Come affrontare il ritiro sociale

  • Non andate a caccia di segnali. Non si tratta di “prevenire” dei comportamenti e intercettare dei cattivi segnali, ma di ascoltare il proprio figlio: «Siate disposti a chiedere e poi ad ascoltare veramente: non limitatevi a chiedere distrattamente “com’è andata oggi?” ma interessatevi davvero (“Come ti trovi con i compagni?”) e poi date loro la libertà di rispondere o meno. Abbiate un atteggiamento curioso, e non di chi vuol sapere a tutti i costi le cose per una mania di controllo: voi avete lasciato una porta aperta di dialogo che, quando ne avrà bisogno, probabilmente utilizzerà».
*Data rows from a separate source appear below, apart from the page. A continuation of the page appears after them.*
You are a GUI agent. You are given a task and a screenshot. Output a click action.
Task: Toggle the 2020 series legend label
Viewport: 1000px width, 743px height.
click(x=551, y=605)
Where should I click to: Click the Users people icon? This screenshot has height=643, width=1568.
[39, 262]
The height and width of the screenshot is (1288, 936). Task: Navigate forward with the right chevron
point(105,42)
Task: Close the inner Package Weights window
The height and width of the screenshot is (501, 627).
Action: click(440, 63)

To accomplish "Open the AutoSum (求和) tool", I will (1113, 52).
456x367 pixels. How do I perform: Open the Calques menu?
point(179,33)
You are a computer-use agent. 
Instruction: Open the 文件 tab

  • Non censurate, interessatevi. Invece di dire noi ai manga e “spegni lo smartphone”: chiedete cosa legge, come usa la rete, cosa gli interessa: «Sono aspetti importanti della sua vita. Non sono le serie tv o i social a portali via da voi. È necessario poi garantire loro uno spazio vitale: meglio che giochino a Fortnite con gli amici piuttosto che stiano con voi a guardare un programma in tv. Esattamente come, a scuola, internet dovrebbe trovare più spazio e, fuori dalla scuola, dovrebbero esserci più occasioni di socialità in presenza, anche destrutturata».
  • Accettate che vostro figlio possa soffrire. È la più grande paura dei genitori, che spesso non riescono a tollerare: che i propri figli possano sentirsi tristi e incappare in incidenti di percorso nella loro crescita. «Molti passano tutta la vita a provare a rimuovere gli ostacoli che potrebbero pararsi davanti ai figli salvo poi, quando loro lamentano un ostacolo, negarlo e ribellarsi all’idea. Il timore è che ne vada della loro capacità genitoriale, quando invece basterebbe stare nelle difficoltà dei figli e non sminuirle in alcun modo. Sono le sofferenze che non trovano spazio nella mente dell’adulto che rischiano di radicalizzarsi, perché il ragazzo si sente non capito e lasciato solo con le proprie angosce».
  • Fate domande scomode. Se la tentazione dei genitori è di mettere a tacere un figlio che vorrebbe dire di stare male, fate proprio il contrario: «Si può chiedere a un minore se è triste tanto da desiderare di non andare più a scuola o addirittura di morire. Sconvolgerà più voi che lui un dialogo su questo, e abbiate la capacità di accettare cosa ha da dire lui, che sarà forse diverso dalle vostre aspettative e desideri per lui. Da lì si elaborano insieme soluzioni».